Task to complete> Reproduce exactly the lines from the one that holds "Instruction: Select the" through the last line of the entries, both ends included, but not the pictures.

━━━ Material to process ━━━

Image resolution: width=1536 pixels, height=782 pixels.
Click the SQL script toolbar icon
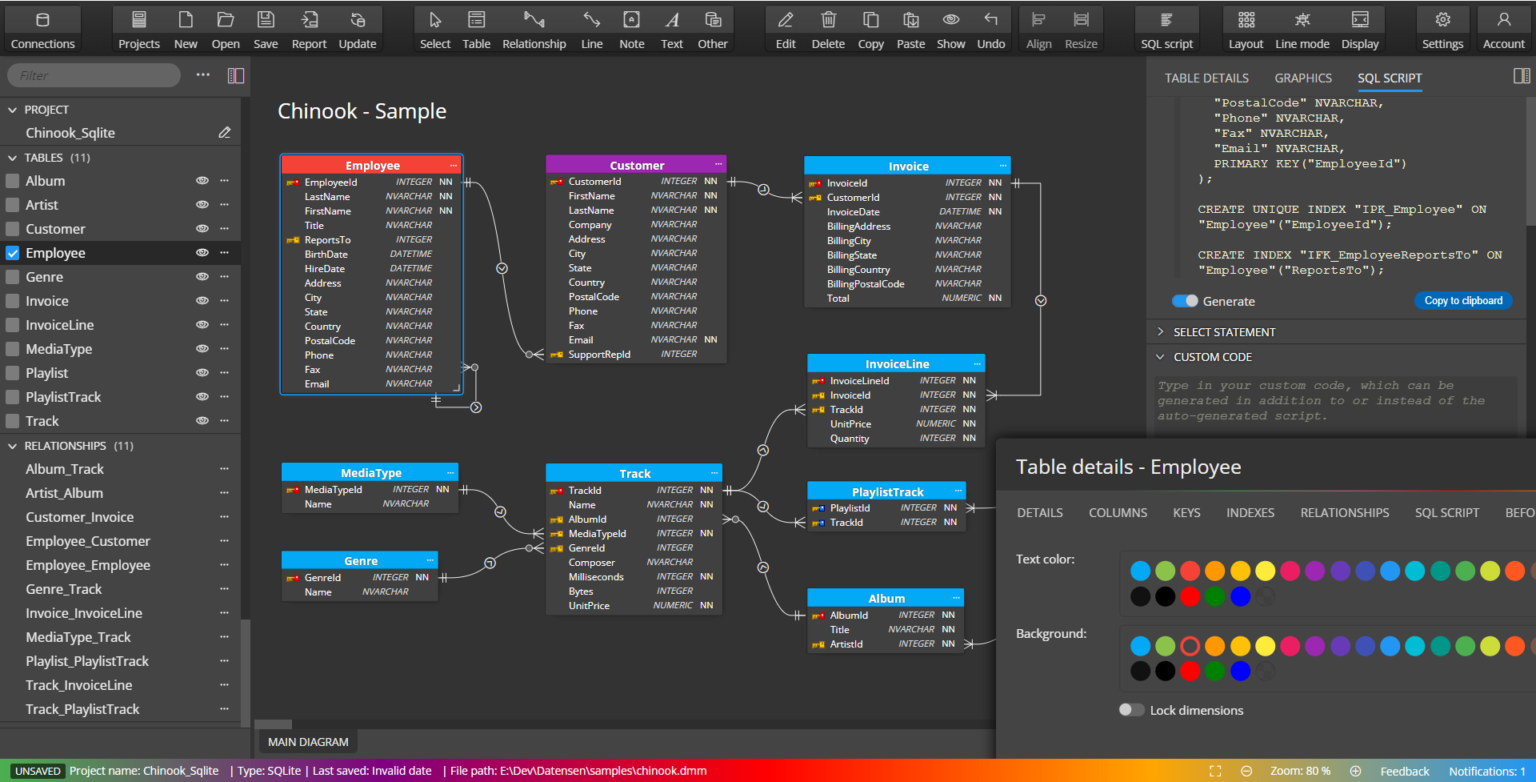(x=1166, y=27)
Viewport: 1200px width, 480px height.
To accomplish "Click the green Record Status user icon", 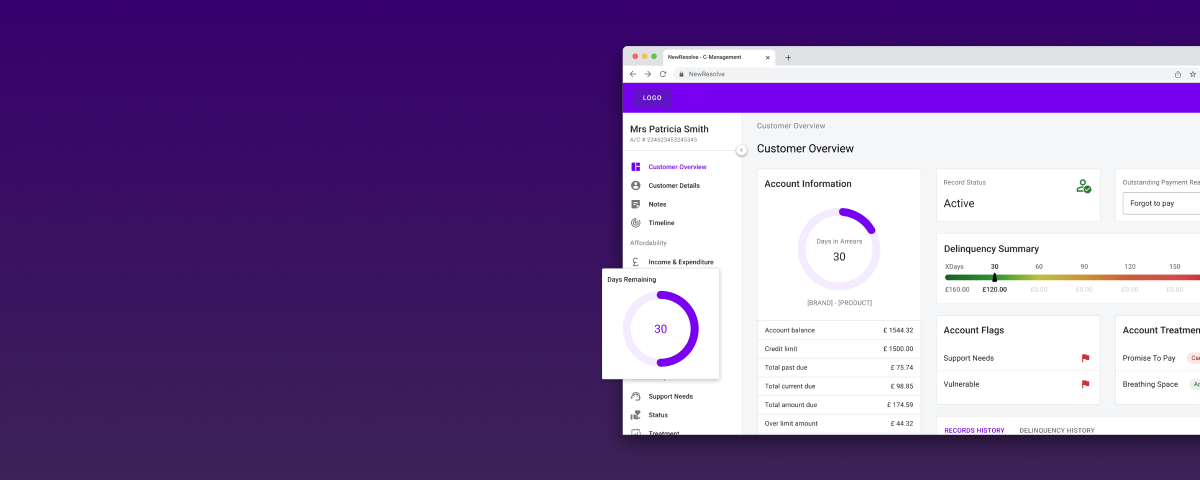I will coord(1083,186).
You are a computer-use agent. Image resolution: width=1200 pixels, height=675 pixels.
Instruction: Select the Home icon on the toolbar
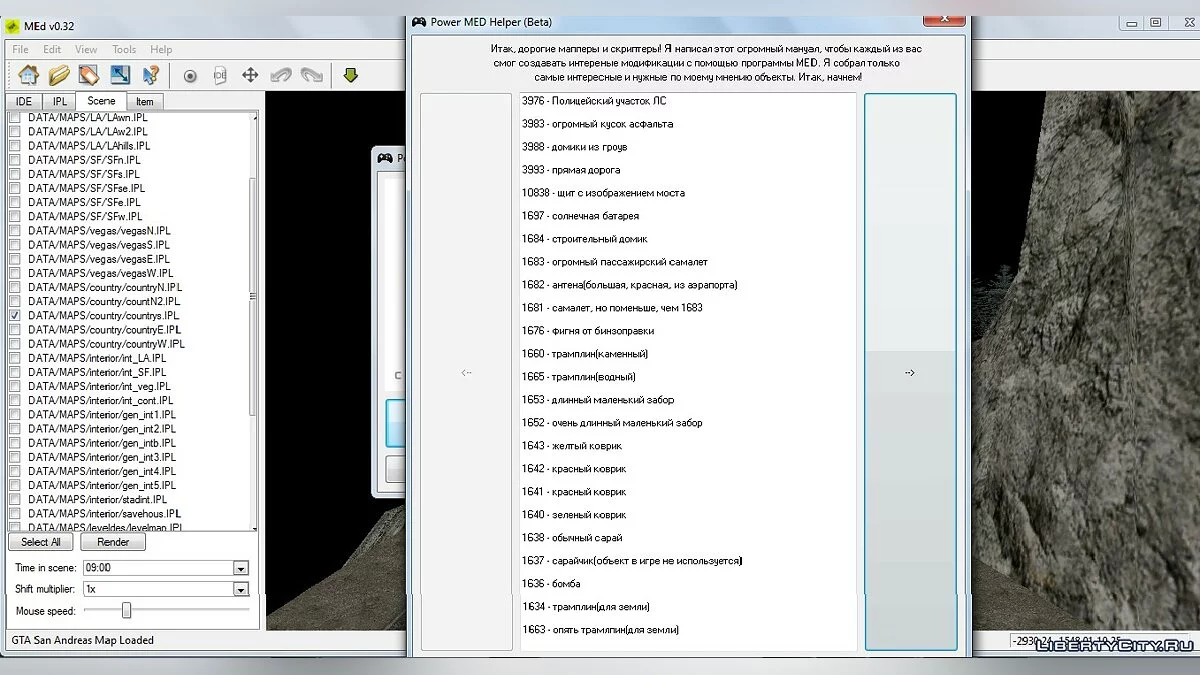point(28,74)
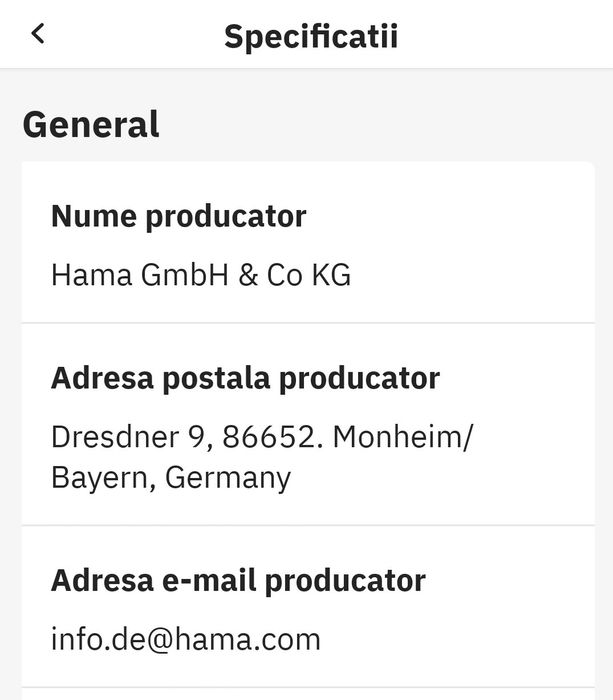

━━━

Answer below>
Instruction: Select the Home icon on the toolbar
point(28,74)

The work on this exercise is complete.